Cervical lymph node metastasis of squamous cell carcinoma from unknown primary tumor
The first aim of the study was to determine the survival rate of the patients with Carcinoma of the Unknown Primary (CUP) in relation to lymph node status and eventual later identification of the primary tumor. To second one was to investigate the impact of PET-CT on identification of the primary tumor. We studied 97 patients sent to our University Medical Center with diagnosis of metastasis of unknown primary tumor between 1.1.1997 and 1.9.2009. All patients had panendoscopy and some had PET-CT at later period. All susceptible patients had a surgery and postoperative radiation therapy. After the completed their treatment they were followed up at ENT department. With preoperative examinations we discovered 48 primary tumors.

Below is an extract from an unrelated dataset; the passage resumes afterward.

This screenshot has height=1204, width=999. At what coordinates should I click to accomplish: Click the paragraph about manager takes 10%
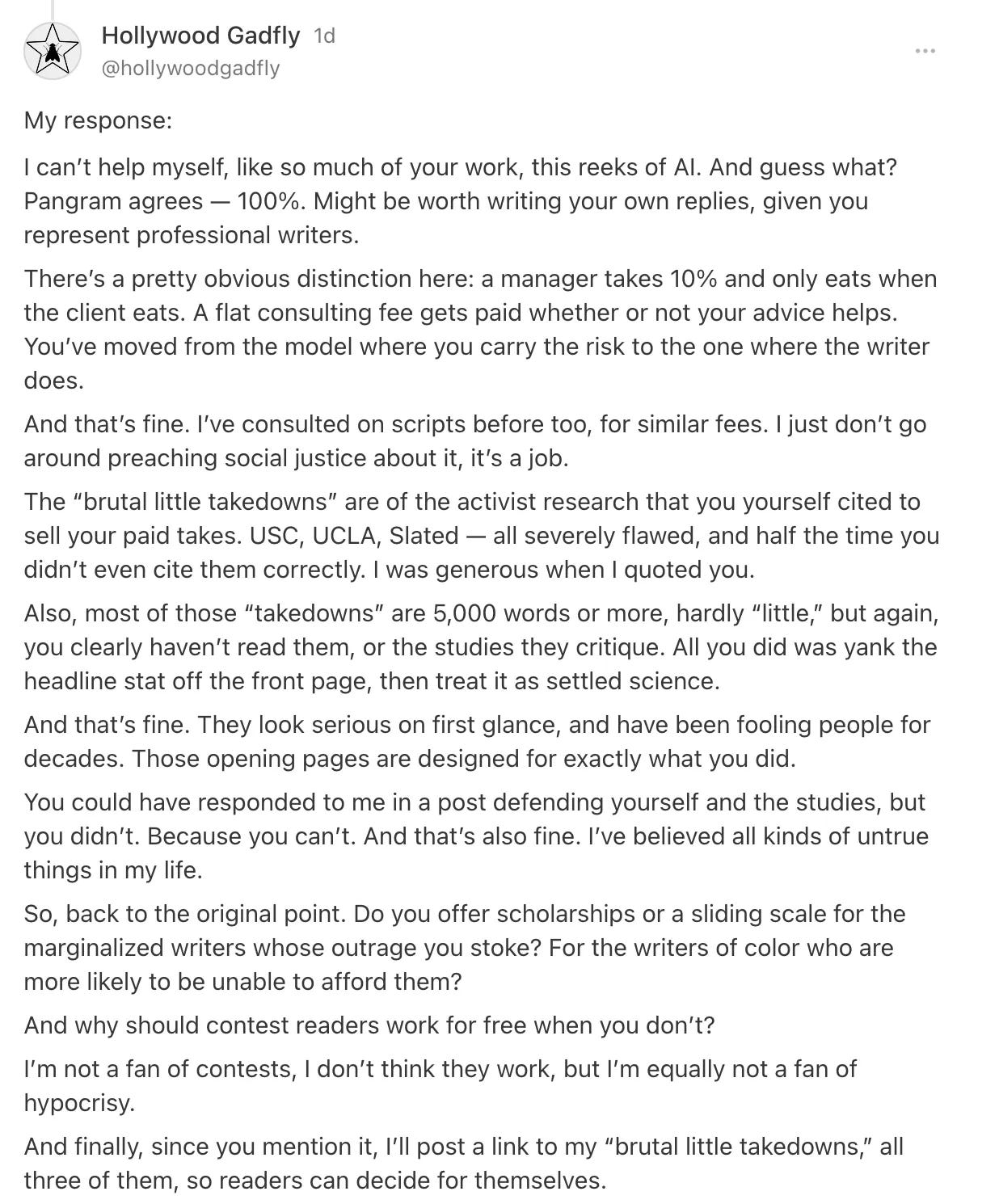(481, 330)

Only in one case of 13 the PET-CT detected the primary tumor not confirmed with other examination methods. After the treatment we found primary tumors in 10 patients. In 39 patients we didn't discover any primary tumor. The 2-year overall survival for 10 patients with found tumor was 80.0%, the 2-year overall survival for the 39 patients without discovered tumor was 73.8%. The 2-year disease-specific survival for 10 patients with found tumor was 90.0%, the 2-year disease-specific survival for 39 patients without discovered tumor was 81.6%. The 2-year overall survival for high neck level lymph node metastasis group (N=36) was 80.1%, the 2-year overall survival for low neck level lymph node group (N=13) was 61.5%. PET-CT method was not particularly useful in detecting primary tumors in patients with metastasis with unknown primary. Patients with high neck level lymph node metastasis had statistically significant better survival.